YOUR OBJECTIVE: From the listing below, how many lines hold the word "agent"? Write only the number.

SOURCE DATA:

———

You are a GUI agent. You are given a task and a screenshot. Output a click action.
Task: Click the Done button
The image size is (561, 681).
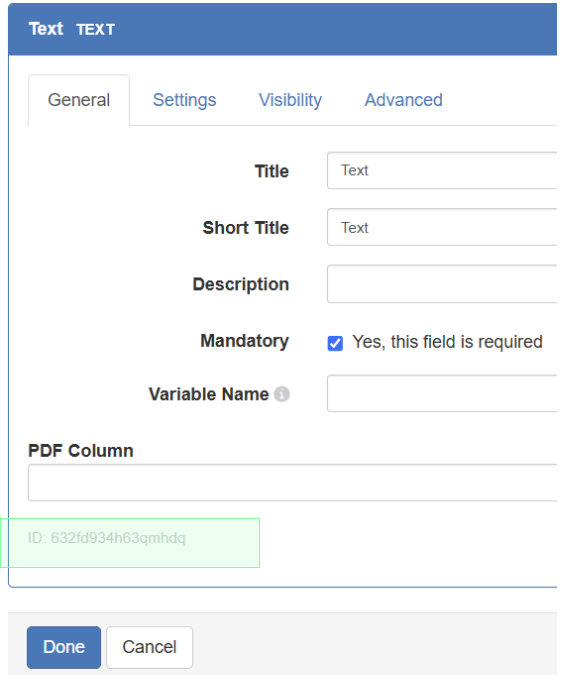pos(64,647)
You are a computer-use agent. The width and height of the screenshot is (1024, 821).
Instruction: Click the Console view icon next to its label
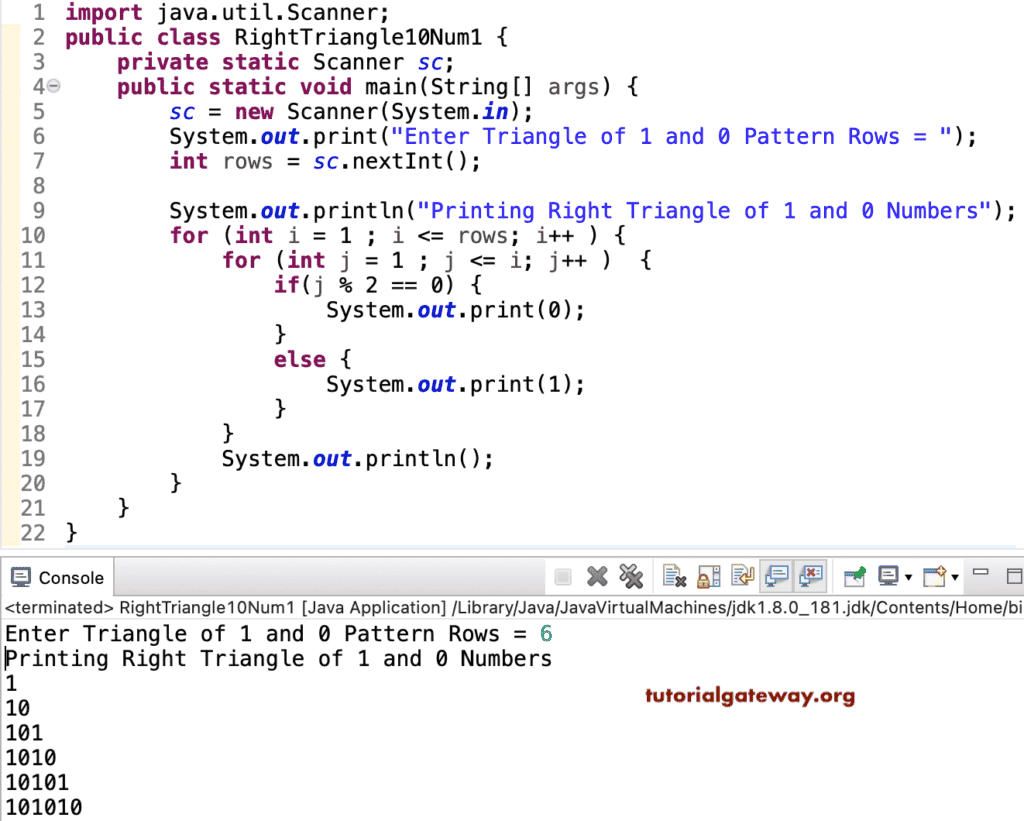21,577
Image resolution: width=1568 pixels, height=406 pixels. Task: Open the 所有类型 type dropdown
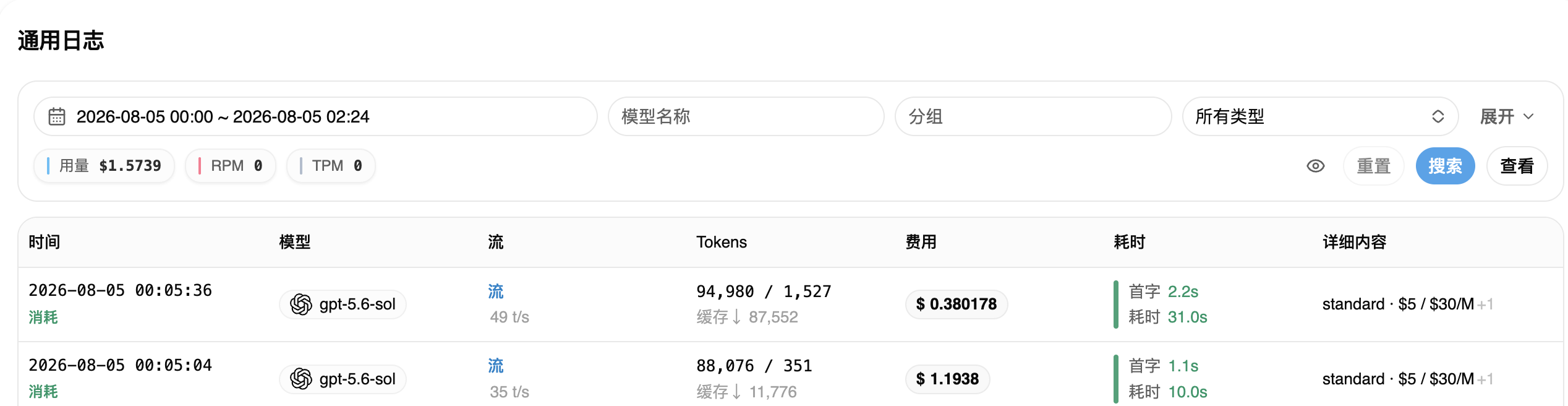[1320, 116]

———

RESPONSE: 2